Here’s several things we learned from the Saints after a 41-38 Week 6 victory over the Panthers.

NFL: Carolina Panthers at New Orleans Saints Derick E. Hingle-USA TODAY Sports

The New Orleans Saints improved to 2-3 after being able to close out the Carolina Panthers after losing their 21-point lead to start the game. Here’s a few things we learned from the team after Week 6’s bout.

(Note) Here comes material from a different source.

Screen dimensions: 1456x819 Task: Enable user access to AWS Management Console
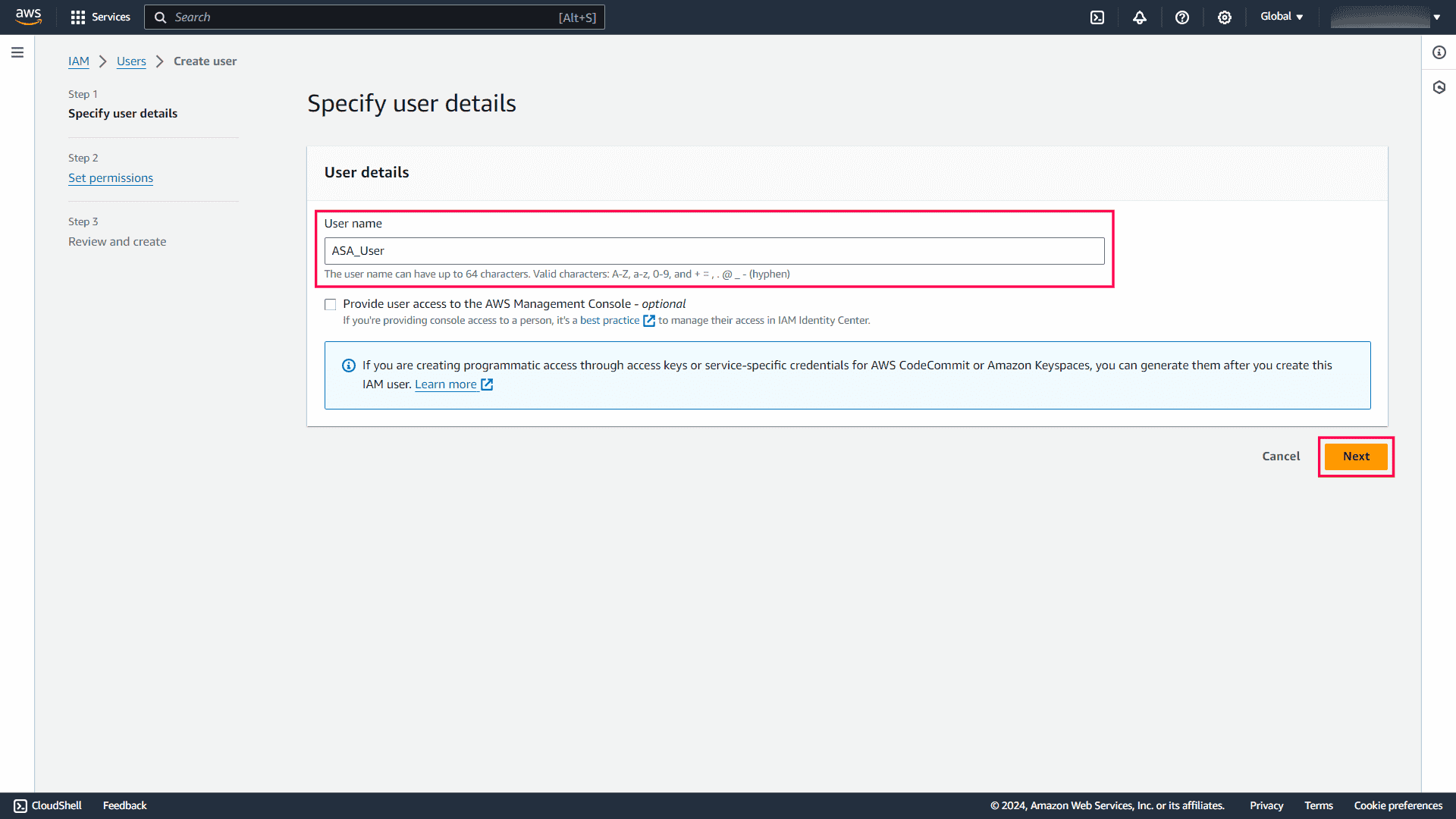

Leads aren’t safe with Dennis Allen’s defense

Going up 21-0, let alone being up 24-10 at halftime was a false sense of security. There were certainly some bright moments, as the Saints were able to hit Cam Newton 13 times on the day, but there were some real soft coverages put out there. One could argue the Saints could have went for a ‘kill shot’ with their offense rolling, but Wil Lutz’ missed field goal opened the door for the Panthers to get back in it. Still, the defense had plenty of opportunity, especially in run defense.

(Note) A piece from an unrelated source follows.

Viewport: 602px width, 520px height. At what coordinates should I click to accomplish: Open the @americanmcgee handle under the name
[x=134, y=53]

One thing worth mentioning is the fact that Kenny Vaccaro turned down a day off because he wanted the defense to watch film. He told Nick Underhill of The Advocate, “I felt like we won the game but I don’t have a good taste in my mouth. I think there’s some things out there that I know that we didn’t do that we need to execute. Little things that are going to cost in the future.”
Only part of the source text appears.